The Starburst Enterprise 407-e LTS release provides Starburst customers with exciting new capabilities alongside more advanced connectivity, improved performance, and enhanced security. As always, this major release combines features that have been contributed back to the open source Trino project, as well as being curated for Starburst Enterprise customers.
There’s never been a better time for existing customers to upgrade their cluster, and new prospects to start their journey with Starburst.
To experience this latest release first hand, please visit our download site.
Starburst Warp Speed
Warp Speed (previously “Smart indexing and caching”) is now available as a GA feature! Warp Speed adds an indexing and caching layer for object storage catalogs to dramatically improve query performance on your data lake. This LTS release also adds REST endpoints for Warp Speed, and introduces the new index and cache resiliency feature as a public preview.
Warp Speed transparently adds an indexing and caching layer to catalogs using the Hive, Iceberg, or Delta Lake connectors.

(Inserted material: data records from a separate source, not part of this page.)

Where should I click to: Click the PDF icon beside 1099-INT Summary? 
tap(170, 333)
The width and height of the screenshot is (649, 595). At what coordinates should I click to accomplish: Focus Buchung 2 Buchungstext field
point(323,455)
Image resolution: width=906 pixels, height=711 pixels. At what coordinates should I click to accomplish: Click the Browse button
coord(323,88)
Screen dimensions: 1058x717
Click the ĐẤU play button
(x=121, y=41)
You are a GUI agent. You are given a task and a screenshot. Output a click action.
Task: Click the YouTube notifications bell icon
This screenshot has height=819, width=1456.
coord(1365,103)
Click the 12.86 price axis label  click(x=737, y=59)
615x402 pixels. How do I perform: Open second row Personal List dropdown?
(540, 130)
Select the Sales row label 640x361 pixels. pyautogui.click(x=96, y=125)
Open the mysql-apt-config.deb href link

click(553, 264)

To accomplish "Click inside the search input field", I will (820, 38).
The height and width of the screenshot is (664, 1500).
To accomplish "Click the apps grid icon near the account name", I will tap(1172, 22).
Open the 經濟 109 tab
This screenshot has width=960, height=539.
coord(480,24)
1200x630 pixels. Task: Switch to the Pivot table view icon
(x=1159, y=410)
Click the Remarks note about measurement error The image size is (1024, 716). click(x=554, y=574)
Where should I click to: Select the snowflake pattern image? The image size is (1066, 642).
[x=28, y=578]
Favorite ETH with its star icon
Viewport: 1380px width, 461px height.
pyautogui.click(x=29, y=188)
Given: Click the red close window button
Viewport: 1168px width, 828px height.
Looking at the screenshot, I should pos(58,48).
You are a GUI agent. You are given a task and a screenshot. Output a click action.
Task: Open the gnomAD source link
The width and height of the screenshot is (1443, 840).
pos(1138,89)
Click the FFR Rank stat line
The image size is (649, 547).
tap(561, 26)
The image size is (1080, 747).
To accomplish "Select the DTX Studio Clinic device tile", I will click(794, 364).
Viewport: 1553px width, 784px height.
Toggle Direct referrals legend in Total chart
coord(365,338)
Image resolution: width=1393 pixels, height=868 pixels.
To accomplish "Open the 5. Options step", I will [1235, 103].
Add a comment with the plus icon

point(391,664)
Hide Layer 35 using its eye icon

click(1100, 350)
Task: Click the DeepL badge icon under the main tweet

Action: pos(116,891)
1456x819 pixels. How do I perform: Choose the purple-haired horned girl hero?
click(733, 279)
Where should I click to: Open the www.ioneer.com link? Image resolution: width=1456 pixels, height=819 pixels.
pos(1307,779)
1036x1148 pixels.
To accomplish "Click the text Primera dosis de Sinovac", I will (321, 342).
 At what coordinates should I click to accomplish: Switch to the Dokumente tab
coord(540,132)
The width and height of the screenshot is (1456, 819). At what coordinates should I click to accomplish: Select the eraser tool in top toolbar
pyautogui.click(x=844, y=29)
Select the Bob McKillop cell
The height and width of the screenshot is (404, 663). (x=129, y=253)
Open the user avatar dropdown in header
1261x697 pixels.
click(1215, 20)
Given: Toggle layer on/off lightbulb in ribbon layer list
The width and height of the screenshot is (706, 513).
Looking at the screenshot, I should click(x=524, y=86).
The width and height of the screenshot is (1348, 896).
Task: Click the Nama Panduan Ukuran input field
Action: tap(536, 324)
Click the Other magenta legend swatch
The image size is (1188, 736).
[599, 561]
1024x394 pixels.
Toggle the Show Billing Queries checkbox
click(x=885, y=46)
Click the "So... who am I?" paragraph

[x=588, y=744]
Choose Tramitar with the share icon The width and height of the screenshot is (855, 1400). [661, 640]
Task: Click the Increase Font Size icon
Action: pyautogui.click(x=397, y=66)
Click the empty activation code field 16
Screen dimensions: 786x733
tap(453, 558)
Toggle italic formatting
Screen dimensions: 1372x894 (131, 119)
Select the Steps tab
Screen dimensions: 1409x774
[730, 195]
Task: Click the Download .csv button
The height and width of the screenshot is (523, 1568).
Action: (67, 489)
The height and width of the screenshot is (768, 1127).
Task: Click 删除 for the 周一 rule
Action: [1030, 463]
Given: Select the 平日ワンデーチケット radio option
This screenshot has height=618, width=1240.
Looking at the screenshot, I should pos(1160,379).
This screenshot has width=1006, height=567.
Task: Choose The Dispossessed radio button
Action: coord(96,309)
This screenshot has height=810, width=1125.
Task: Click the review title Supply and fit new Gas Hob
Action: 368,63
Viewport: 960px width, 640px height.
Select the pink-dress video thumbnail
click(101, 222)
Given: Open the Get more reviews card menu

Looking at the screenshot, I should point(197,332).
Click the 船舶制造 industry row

It automatically learns query patterns and identifies frequently accessed data to create optimal index and cache, while keeping infrequently accessed data where it is.
Warp Speed Improves data lake query performance up to 7x and reduces cloud compute costs up to 40%
Warp Speed helps customers take their data lake analytics to the next level, allowing them to move faster with critical decision-making while reducing data management costs. Data teams can better serve the business, providing the right data, right now, to the right people. Each query is executed in the optimal way to accommodate performance requirements using a combination of different acceleration technologies.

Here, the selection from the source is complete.